Du muesst dein Leben aendern. That line hits every reader hard between the eyes. I have been, and continue to be, no exception. (The rest of the sonnet also inspires awe.) I've been working on my own poem, in response to seeing the statue itself in 2007, but also in response to my long-standing complicated relationship with Rilke. Even back in college, I was infuriated and transported: yes, he certainly was that good; and, jeez didn't he just know how good he was.
Recently, though, I've been considering how that line is invariably translated:
You must change your life.
I mean, that was how I had always understood it. And change your life would mean, does mean, what it sounds like: leave the life you are in and make yourself a new one. Sort of the aesthetic-spiritual version of the beginning of the mid-life phase.
It occurred to me, though, that there is another German word that is frequently translated as "change", namely, wechseln. So, why wouldn't Rilke have used that word instead? particularly as it covers a champs lexique more in the direction of "switch" or "replace", namely, the usual interpretation? It seems to me that aendern points more towards "alter", "amend", "modify", that is, to transform your life, whether by adding what is missing or by clearing away the impediments.

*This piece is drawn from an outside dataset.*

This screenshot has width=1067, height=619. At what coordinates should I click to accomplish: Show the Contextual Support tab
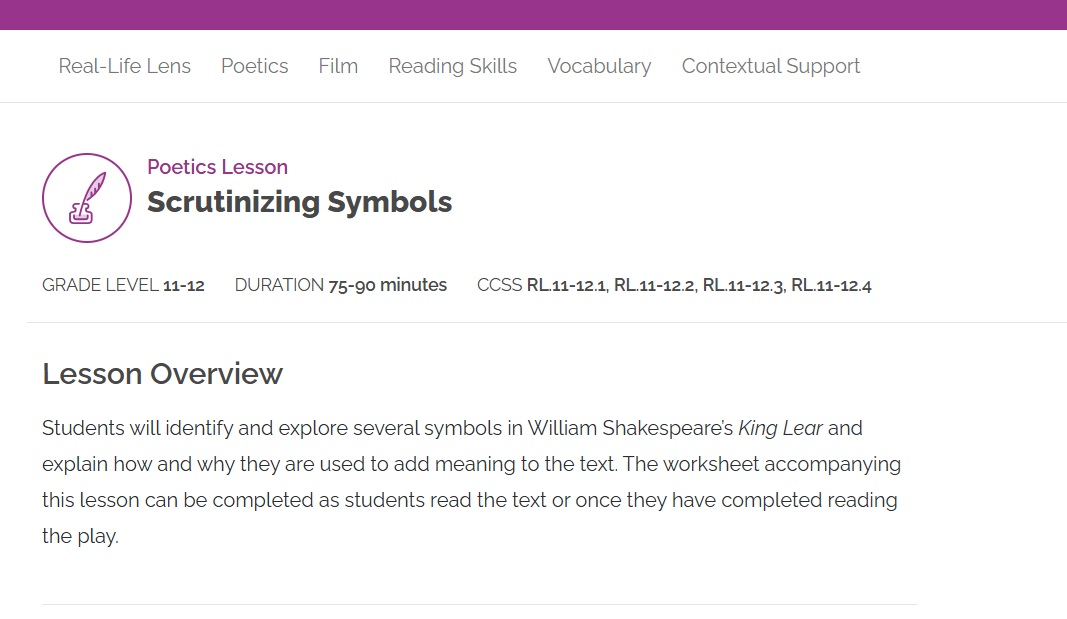(x=770, y=66)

This matters only if you take poetry personal, as a possible source of words to live by, and I do, I have done, I still do. And, there is a big difference between the prospect of getting yourself an entirely new life, and the notion of modifying the life you have been able to contrive so far. And I'm still working on the dratted poem.
The above photo, btw, is a very stolen shot of the archaic torso of Apollo, from an exhibition of Praxiteles's sculptures at the Louvre. I am convinced that this sculpture is the one that inspired Rilke.